TASKS AND EXERCISES:
[A] Using the article on vitamin D and food allergy, explain why the article links being born in autumn or winter to vitamin D.
[B] According to the article on vitamin D and food allergy, what are the richest dietary sources of vitamin D?
[C] Continue the article on vitamin D and food allergy from its final sentence.

PROVIDED PASSAGE:
---

This article has been reviewed by Thanai Pongdee, MD, FAAAAI
The prevalence of food allergy has increased dramatically over the past decade and has now reached epidemic levels in Western countries like Australia and the United States, with up to 10 percent of 12-month-old infants having a clinically confirmed food allergy . As food allergies have increased, vitamin D levels in the population appear to have concurrently decreased. Estimates suggest that up to 50% of people in Western countries are vitamin D insufficient and up to 10% are vitamin D deficient [2, 3].
The Sunshine Vitamin
Vitamin D, sometimes called the ‘sunshine vitamin,’ is a nutrient essential for good health. It plays a major role in the maintenance of healthy bones by helping the body to absorb calcium and also has an essential role in immune system function.
Vitamin D is produced in the body through sunshine on the skin, or it can be consumed in the diet through food or supplements. Oily fish—salmon, tuna and sardines—and fish oils are the richest sources of dietary vitamin D. Other good sources are eggs (vitamin D is in the yolk), liver and vitamin D fortified foods including dairy products, margarine or infant formulas.
Vitamin D and Food Allergy – What Does the Research Say?
Areas further away from the equator (and thus with lower ambient ultraviolet radiation [UVR]) have been shown to have higher rates of childhood food allergy-related hospital admissions , epinephrine autoinjector prescriptions [4, 5], and peanut allergy (up to six times the risk)  than areas closer to the equator. Season of birth (being born in autumn or winter when there is less UVR exposure) has also been associated with higher risk of anaphylaxis  and food allergy .
A link between late introduction of egg, one of the few common dietary sources of vitamin D in the infant diet, and food allergy has been observed in a large Australian study . Infants who were first given egg earlier (that is between four and six months) had significantly less food allergy than infants first given egg later (that is, after six months of age).

---

RECORDS SUPPLIED:
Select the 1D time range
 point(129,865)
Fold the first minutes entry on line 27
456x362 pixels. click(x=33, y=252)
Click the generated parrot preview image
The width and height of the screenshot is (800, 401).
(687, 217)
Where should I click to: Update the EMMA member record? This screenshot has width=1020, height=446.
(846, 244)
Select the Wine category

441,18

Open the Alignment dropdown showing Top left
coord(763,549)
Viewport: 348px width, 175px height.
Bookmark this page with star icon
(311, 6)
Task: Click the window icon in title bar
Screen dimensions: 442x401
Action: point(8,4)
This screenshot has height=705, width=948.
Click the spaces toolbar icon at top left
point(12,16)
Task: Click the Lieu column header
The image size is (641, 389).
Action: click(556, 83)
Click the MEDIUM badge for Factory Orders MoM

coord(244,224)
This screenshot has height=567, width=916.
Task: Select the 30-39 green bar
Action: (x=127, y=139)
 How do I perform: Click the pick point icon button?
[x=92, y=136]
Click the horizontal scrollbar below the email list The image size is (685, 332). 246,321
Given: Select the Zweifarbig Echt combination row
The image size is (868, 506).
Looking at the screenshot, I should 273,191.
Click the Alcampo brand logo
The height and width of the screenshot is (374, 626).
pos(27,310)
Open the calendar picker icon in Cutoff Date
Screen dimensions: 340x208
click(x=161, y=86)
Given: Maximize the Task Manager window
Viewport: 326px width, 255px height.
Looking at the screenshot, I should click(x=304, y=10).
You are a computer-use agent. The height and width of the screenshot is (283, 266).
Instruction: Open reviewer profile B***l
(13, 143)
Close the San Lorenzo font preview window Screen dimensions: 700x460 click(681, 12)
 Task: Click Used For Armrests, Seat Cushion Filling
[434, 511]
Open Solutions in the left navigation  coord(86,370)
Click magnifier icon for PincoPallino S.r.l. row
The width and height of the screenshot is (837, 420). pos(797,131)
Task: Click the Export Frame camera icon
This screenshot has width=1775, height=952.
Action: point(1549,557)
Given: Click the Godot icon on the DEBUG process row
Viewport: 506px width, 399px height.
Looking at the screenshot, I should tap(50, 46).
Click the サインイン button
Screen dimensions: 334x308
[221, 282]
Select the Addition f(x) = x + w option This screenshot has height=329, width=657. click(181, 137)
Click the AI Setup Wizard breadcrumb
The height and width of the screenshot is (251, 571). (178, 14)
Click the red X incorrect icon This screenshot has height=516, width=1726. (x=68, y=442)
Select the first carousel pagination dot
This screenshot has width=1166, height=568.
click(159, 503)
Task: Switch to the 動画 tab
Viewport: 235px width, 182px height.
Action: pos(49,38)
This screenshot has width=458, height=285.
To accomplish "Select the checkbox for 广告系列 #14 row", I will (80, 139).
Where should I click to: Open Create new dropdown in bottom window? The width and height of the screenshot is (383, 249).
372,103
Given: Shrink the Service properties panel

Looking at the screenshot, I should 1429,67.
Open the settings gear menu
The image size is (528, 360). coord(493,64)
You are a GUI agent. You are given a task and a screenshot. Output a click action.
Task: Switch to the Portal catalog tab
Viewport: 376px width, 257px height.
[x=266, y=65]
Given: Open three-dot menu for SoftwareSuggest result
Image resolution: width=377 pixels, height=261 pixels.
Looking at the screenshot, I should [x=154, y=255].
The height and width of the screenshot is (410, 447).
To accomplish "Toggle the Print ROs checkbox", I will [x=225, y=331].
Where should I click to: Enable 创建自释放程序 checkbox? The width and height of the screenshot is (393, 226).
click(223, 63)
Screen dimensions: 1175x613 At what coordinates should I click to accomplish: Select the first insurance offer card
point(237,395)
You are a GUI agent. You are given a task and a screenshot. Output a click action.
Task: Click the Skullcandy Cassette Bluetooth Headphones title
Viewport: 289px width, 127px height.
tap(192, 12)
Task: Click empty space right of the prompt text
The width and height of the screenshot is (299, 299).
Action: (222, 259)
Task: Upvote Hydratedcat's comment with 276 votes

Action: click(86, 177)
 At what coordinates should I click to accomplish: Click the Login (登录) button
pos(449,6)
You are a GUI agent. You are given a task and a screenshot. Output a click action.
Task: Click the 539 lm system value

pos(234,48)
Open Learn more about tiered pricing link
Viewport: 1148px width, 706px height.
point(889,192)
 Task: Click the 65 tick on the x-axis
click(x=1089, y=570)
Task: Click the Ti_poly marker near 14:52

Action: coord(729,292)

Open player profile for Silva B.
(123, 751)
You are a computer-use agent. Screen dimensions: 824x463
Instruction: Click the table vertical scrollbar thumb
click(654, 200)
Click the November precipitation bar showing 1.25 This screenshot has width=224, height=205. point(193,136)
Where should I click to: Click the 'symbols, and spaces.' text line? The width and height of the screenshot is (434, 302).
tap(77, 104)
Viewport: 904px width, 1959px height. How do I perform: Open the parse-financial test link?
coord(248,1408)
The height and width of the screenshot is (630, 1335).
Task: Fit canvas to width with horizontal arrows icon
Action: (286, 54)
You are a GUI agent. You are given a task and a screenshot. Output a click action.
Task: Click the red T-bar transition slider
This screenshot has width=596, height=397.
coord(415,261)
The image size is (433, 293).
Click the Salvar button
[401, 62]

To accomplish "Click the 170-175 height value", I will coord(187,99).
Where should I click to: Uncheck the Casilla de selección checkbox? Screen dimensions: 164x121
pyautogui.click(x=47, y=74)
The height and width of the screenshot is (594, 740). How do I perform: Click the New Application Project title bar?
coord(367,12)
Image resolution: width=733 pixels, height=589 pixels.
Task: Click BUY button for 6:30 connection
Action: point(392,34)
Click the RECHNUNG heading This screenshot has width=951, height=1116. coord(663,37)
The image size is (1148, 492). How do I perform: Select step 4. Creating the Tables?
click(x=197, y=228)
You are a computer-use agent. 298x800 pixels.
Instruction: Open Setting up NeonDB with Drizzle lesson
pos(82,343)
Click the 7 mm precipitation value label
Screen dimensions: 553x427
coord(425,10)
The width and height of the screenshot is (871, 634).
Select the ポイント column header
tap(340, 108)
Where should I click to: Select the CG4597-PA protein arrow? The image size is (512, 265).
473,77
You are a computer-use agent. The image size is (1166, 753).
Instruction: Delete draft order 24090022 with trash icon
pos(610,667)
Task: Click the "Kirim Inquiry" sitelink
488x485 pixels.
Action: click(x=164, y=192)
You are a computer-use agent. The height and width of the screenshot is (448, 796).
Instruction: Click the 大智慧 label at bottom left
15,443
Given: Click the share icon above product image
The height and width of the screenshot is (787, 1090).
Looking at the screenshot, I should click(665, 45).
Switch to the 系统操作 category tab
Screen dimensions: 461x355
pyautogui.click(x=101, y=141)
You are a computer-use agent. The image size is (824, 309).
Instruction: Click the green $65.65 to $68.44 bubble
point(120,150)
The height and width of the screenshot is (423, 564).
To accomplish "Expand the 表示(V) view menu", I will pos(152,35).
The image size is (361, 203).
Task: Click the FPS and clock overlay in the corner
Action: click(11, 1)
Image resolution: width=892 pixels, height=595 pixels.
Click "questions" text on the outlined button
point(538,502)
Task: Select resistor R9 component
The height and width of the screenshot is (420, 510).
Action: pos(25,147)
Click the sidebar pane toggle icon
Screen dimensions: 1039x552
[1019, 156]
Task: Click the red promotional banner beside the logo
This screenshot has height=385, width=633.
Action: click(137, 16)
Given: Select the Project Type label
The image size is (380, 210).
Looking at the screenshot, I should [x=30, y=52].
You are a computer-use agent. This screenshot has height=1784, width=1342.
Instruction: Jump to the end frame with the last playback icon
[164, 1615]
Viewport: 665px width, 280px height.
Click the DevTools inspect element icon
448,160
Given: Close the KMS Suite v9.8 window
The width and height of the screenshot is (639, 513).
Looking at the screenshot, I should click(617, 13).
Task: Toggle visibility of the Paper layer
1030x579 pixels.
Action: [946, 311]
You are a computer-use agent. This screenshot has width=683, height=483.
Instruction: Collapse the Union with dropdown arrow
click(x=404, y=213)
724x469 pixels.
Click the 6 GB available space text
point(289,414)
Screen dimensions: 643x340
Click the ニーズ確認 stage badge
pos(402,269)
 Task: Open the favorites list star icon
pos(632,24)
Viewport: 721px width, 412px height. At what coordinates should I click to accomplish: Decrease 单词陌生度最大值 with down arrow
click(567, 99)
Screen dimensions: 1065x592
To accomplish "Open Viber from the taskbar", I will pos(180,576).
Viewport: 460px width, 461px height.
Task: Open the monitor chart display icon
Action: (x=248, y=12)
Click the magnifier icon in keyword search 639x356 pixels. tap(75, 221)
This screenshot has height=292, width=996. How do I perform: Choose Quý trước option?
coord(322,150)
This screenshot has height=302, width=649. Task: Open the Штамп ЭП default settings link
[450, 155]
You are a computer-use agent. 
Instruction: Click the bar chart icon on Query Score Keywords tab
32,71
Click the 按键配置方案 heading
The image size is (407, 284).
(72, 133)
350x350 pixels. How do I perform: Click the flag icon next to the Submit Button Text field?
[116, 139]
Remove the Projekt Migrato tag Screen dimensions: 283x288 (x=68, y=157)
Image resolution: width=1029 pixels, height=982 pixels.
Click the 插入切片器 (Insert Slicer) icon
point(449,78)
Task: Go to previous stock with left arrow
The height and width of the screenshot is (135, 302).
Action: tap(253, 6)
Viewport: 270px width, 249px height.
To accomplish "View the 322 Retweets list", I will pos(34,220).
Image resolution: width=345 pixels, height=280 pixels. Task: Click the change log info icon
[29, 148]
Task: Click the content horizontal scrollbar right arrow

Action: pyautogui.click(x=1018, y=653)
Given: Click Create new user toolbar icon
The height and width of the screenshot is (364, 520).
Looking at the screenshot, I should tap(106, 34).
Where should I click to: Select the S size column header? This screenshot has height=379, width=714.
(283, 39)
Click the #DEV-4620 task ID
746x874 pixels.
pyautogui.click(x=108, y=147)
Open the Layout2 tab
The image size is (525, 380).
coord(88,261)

---

PER-TASK ANSWERS:
[A] The article says that in autumn and winter there is less UVR exposure. It also notes that the body produces vitamin D through sunshine on the skin. Season of birth has been associated with higher risk of anaphylaxis and food allergy.

[B] Oily fish, such as salmon, tuna and sardines, and fish oils.

[C]
Research using direct measures of vitamin D from blood samples have also shown an association between low vitamin D and increased risk of allergic sensitization in children and adolescents  and food allergy in infants . In this Australian study, infants with low vitamin D were more likely to have egg or peanut allergy and were more likely to have multiple allergies compared to infants with normal vitamin D levels.
What Does This Mean for You?
It’s too early to say whether vitamin D can reverse food allergies. Future research is needed to answer that question. However, research is beginning to support the idea that vitamin D can protect against food allergies and vitamin D is important for overall good health.
For most people, the best way to ensure you have enough vitamin D is a combination between sensible sun exposure and adequate intake of foods containing the vitamin. Your doctor can assess your vitamin D status with a simple blood test and recommend a supplement if necessary. Supplements should only be taken under the advice of a healthcare professional, like an allergist / immunologist.
If you’re pregnant, ensuring you have adequate vitamin D (particularly in late pregnancy) is essential to ensuring your child will have adequate levels. Infants’ vitamin D stores in the first year of life rely on the mother’s stores before birth.